Pryłucki studied both Jewish subjects and Russian, German, and French before auditing courses at the Universities of Kiev and Berlin. Active in the organization Ḥibat Tsiyon and the elite Zionist Bene Mosheh, he traveled throughout Volhynia in the 1880s and 1890s to canvas support for Jewish colonization in Palestine. He also actively promoted the cultivation of Hebrew as a spoken idiom.

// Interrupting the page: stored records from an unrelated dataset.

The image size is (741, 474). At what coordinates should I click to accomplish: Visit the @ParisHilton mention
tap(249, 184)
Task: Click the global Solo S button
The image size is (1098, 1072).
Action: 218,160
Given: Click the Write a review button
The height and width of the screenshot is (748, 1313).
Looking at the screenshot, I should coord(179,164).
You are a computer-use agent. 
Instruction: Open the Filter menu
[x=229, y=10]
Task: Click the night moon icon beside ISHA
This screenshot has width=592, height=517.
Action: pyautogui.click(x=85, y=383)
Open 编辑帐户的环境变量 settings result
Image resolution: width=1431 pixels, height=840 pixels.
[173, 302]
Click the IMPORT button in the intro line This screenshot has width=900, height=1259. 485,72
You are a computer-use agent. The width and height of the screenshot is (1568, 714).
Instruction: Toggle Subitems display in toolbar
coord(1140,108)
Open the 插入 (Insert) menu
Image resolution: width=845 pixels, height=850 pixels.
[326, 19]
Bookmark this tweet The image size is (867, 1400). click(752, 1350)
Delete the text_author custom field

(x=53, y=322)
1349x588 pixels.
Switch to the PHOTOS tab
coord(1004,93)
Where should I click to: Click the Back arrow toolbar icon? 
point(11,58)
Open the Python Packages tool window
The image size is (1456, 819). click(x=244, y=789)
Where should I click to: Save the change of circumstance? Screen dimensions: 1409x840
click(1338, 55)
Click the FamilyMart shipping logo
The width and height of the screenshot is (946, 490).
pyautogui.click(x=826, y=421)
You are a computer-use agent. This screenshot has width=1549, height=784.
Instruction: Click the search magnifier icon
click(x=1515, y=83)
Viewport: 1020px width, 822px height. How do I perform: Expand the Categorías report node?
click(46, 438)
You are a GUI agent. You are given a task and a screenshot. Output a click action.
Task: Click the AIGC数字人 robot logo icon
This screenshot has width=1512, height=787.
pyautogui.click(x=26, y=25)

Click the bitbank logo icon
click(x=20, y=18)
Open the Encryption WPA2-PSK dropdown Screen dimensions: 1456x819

By the 1890s, he was contributing regularly to the Hebrew daily Ha-Melits.


Following some unsuccessful business dealings, Pryłucki abandoned his dry goods store and moved to Saint Petersburg in 1898 to devote himself fully to journalism. He contributed articles, largely on Zionist subjects, to Ha-Melits, Ha-Tsefirah, and Ha-Zeman; in Russian to the Jewish journal Budushchnost’ and the annual Evreiskii ezhegodnik; and in Yiddish to the journal Bleter fun a togbukh.


In 1905, Pryłucki obtained a government concession to start Der veg, a Yiddish newspaper with a general Jewish nationalist orientation. He soon transferred the publication to Warsaw, where a larger audience and significant writers were to be found. As the first Yiddish daily in Poland, Der veg enjoyed great popularity before closing in 1907, largely due to competition from the city’s first one-kopek paper, Shmuel Yankev Yatskan’s sensationalist Idishes tageblat.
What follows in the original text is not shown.